Heat the oil in a medium heavy-bottomed pan over medium heat until shimmering. Add the cumin seeds and toast for about 30 seconds until fragrant and crackling.
Add the finely chopped onion to the pan and cook, stirring occasionally, until it turns translucent and begins to golden, about 5 minutes. The onion should smell sweet and earthy.
Stir in the minced garlic and grated ginger, cooking for about 1 minute until aromatic and slightly golden. Keep an eye to prevent burning.
Add the turmeric, ground coriander, and smoked paprika to the pan. Toast the spices for 30 seconds, stirring constantly, until they darken slightly and release a fragrant aroma.
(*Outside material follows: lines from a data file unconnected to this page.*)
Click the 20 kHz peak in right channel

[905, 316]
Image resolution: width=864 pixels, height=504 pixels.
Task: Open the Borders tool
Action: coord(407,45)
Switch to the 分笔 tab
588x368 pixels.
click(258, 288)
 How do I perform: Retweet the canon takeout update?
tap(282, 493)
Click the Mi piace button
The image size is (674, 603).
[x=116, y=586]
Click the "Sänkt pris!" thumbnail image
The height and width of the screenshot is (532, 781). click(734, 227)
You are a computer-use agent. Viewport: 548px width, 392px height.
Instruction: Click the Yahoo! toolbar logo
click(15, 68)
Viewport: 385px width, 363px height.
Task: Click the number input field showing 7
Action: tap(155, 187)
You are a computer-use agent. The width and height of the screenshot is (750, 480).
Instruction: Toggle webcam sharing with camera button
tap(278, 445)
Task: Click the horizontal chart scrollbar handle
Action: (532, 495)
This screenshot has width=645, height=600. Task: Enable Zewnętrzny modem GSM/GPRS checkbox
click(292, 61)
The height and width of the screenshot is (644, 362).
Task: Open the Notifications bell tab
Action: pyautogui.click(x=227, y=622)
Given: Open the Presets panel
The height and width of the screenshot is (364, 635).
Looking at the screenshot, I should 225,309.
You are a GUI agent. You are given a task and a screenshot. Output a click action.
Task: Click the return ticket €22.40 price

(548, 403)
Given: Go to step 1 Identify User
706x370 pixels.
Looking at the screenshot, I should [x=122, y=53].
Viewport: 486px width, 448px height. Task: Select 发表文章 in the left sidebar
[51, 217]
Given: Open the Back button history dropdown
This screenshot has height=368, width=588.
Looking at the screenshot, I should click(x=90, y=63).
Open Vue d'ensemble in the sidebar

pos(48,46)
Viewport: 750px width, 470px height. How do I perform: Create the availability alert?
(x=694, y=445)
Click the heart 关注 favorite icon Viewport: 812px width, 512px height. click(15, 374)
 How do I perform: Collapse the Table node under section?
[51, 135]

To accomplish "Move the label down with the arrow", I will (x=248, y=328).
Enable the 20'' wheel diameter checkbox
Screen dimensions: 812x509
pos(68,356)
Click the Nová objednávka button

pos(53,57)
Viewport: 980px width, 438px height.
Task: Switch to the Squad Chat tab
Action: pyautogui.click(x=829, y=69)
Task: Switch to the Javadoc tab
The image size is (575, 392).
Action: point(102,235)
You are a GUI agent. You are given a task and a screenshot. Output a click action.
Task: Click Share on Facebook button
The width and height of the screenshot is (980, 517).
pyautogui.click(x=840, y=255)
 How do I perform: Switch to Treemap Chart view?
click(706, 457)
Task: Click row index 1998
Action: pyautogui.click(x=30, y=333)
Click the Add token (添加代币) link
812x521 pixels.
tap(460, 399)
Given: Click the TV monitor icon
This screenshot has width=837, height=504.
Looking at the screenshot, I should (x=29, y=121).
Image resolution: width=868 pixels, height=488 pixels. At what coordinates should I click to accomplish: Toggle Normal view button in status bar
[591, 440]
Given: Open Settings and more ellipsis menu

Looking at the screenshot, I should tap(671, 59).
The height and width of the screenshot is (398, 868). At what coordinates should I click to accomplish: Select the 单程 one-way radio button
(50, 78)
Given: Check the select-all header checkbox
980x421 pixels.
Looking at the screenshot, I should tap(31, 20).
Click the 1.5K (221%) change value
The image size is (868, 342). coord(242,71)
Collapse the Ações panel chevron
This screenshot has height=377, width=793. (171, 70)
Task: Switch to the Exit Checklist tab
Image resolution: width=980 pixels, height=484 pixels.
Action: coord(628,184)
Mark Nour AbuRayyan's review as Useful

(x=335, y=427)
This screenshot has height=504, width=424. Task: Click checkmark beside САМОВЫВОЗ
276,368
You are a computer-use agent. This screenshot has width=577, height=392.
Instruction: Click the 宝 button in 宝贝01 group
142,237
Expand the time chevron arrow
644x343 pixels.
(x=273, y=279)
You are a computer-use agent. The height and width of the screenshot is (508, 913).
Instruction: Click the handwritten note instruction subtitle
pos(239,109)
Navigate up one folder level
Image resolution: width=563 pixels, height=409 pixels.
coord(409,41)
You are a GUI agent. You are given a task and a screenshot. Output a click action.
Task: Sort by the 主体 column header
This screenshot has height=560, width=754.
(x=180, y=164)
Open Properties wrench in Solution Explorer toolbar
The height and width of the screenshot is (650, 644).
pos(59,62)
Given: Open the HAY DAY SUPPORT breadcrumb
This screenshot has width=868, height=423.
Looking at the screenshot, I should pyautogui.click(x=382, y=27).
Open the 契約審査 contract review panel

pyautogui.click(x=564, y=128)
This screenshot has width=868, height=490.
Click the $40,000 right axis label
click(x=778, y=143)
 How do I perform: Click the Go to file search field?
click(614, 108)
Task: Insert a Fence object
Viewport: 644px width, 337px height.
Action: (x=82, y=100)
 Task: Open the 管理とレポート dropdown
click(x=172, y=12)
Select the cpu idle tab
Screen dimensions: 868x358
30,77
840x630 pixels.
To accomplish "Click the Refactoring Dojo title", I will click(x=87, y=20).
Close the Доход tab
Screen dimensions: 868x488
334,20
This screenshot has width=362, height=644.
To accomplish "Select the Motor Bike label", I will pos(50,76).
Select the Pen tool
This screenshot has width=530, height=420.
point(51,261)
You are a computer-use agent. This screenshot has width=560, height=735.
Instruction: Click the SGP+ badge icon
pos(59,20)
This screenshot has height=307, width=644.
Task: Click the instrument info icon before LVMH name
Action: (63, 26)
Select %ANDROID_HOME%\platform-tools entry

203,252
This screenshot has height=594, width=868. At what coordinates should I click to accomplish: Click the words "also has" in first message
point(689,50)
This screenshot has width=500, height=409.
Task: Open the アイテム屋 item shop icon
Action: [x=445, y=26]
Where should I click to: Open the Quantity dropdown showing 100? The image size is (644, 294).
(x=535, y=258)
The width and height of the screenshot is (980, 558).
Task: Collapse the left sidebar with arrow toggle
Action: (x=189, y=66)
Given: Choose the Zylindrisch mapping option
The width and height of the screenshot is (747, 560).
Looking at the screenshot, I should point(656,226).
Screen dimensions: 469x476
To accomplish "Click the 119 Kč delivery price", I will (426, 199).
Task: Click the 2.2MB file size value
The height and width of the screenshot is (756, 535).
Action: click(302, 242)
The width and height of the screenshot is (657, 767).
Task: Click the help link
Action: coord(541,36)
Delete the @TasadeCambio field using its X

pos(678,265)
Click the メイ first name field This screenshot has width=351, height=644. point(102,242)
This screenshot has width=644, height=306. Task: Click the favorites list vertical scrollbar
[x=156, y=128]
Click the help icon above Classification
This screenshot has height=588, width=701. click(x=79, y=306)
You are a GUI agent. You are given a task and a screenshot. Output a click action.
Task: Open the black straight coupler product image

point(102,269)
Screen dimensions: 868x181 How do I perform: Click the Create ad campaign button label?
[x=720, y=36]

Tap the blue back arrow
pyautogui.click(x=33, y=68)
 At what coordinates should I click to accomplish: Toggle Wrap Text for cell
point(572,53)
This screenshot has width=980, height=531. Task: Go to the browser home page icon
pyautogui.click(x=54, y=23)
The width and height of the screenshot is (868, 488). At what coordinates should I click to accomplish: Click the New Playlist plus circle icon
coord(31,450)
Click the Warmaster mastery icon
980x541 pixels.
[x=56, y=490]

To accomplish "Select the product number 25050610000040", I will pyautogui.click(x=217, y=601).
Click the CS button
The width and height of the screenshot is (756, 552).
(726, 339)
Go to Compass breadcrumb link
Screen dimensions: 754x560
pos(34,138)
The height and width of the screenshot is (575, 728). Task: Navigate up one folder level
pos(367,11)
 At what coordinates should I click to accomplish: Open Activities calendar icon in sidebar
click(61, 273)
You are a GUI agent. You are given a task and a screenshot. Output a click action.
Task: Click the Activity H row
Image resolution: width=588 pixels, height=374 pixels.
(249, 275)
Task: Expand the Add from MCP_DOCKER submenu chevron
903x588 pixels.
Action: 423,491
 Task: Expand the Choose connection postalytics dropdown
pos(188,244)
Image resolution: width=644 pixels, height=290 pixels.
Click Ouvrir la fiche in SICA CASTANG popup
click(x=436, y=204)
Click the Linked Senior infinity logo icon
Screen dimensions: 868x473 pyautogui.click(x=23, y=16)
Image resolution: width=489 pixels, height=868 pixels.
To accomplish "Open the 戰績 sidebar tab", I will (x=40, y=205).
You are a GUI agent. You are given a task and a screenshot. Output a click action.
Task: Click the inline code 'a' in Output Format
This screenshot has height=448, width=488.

Pour in the crushed tomatoes and stir well. Let the mixture cook for about 5 minutes, stirring occasionally, until it thickens slightly and smells bright and tangy.
Add the drained chickpeas to the pan, stirring to coat them evenly in the tomato and spice mixture. Cook for 10 minutes over medium-low heat, allowing the flavors to meld and the chickpeas to soften.
Pour in the coconut milk and stir to combine. Bring the mixture to a gentle simmer and cook for another 8-10 minutes until the sauce is creamy, thickened, and fragrant.
Taste and adjust seasoning with salt as needed. If the sauce thickens too much, add a splash of water or broth to loosen it. For extra brightness, squeeze in some lemon juice and stir.
Finish by sprinkling chopped fresh cilantro over the curry for a burst of herbal freshness and aroma. Give it a gentle stir to distribute the herbs evenly.
Serve the hot chickpea curry over steamed rice or with warm flatbread. Enjoy the rich, fragrant flavors and creamy texture with each spoonful.